Ahora Madrid sólo gobierna para unos pocos

José María Rotellar

La rebaja del IBI debe ser para todos los madrileños, no sólo para unos pocos que viven donde Ahora Madrid cosechó su mejor resultado electoral.

José María Rotellar | 2016-06-22

Carmena y su equipo de concejales, aupados al poder por la bisagra socialista pese a perder las elecciones municipales frente al PP, continúan con su forma de entender la acción de gobierno, basada en el sectarismo, la parcialidad y el oportunismo político.

Por si fuera poco que en lugar de ocuparse de los problemas de los madrileños se enfrasquen en una aventura delirante para cambiar el callejero de Madrid, demostrando, en muchos casos, una ignorancia supina, en retirar condecoraciones a algunas personas que nunca las tuvieron o en subvencionar festivales de cine de una manera más que dudosa, entre otros desastres, ahora dan una vuelta de tuerca más a su sectarismo.

Y es que Sánchez Mato, el concejal de Economía y Hacienda comunista de la Junta de Gobierno de Carmena, no sólo se ha saltado el acuerdo del Pleno Municipal del 22 de julio de 2015, que instaba a bajar el IBI a todos los madrileños, sino que además de no respetar dicho acuerdo y de subir el Impuesto de Bienes Inmuebles a muchos establecimientos comerciales, que cercenará la riqueza, actividad y empleo que generan, ahora acomete una revisión parcial catastral, para, curiosamente, revisar a la baja los valores catastrales en los barrios donde fue más votada Ahora Madrid, la marca blanca podemita. Medida, por cierto, sobre la que hay más que razonables dudas de que no esté infringiendo la normativa acerca de actos o decisiones que no se pueden realizar o tomar en el transcurso de una campaña electoral.

Sánchez Mato sabe que dicha revisión parcial debe estar sólidamente respaldada por estudios de evolución de precios y de valores, y difícilmente puede existir una segmentación tan exacta de la evolución de precios a la baja sólo en los lugares donde más votaron a la marca podemita. ¿Es que, acaso, no hay otros barrios o distritos enteros donde haya caído muchísimo el precio de las viviendas y pueda aplicarse, por tanto, una revisión catastral a la baja? En todo Madrid, tanto en viviendas de mayor como de menor valor se ha producido un descenso brutal de los precios, como muestra cualquier análisis de comparables o de tasaciones. Por tanto, la bajada debe ser para todos los madrileños, no sólo para unos pocos que viven donde Ahora Madrid cosechó su mejor resultado electoral.

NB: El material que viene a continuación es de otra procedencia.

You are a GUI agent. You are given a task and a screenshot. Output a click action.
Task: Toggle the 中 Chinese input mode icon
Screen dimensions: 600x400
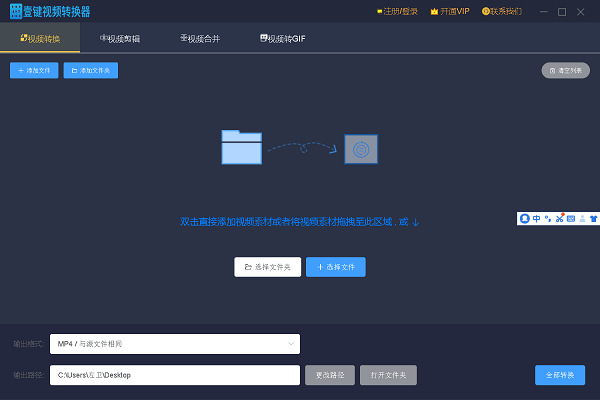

Con Carmena y Sánchez Mato, los impuestos han vuelto a dispararse en Madrid, cosa que siempre está mal, pues toda subida de impuestos equivale a pérdida de empleo en el medio y largo plazo y a un empobrecimiento de los ciudadanos, pero, además, ni siquiera en este caso van a servir para sufragar una obra importante, como la M-30, sino para toda suerte de aventuras y ocurrencias podemitas, con pernicioso resultado, de manera que después de dicho gasto sólo queda el despilfarro generado, los impuestos subidos y una recolecta de acelgas o lechugas, pues ni eso es capaz de determinar el equipo de Manuela Carmena.

Los comunistas que gobiernan en el Ayuntamiento de Madrid, gracias a los socialistas, que los sostienen mientras son devorados políticamente por dichos podemitas, gobiernan sólo para unos pocos, para los que les votaron, mientras machacan al resto de madrileños.

Los comunistas del Ayuntamiento de Madrid tienen muy claro su objetivo: aplicar sus políticas destructoras de la riqueza, la prosperidad y el empleo, pues sólo sobre una economía empobrecida pueden ejercer mejor su acción de gobierno para perpetuarse en el mismo. Y es que dichos comunistas saben muy bien que esto sólo es el campo de pruebas para aplicar las políticas que pondrán en marcha si Podemos llega al Gobierno de la Nación.

Mientras, unos sostienen al Gobierno desde un partido que no es ni sombra de lo que fue, y otros se ponen de perfil -perfil centrista, por supuesto- para intentar caer bien a todo el mundo y cosechar votos, vengan de donde vengan. Si todo eso supone lo que han llamado "los ayuntamientos del cambio", ante tal cambio era mejor la permanencia de la seriedad y el rigor que había. Si a nivel nacional se pretende lo mismo, el desastre está garantizado.

Por eso, en una semana en la que nos jugamos mucho, con el referéndum británico el jueves y las elecciones generales en España el domingo, conviene que se imponga la sensatez y se opte por la seriedad y la estabilidad, no por los experimentos totalitarios ni por la indefinición de los que se ponen de perfil.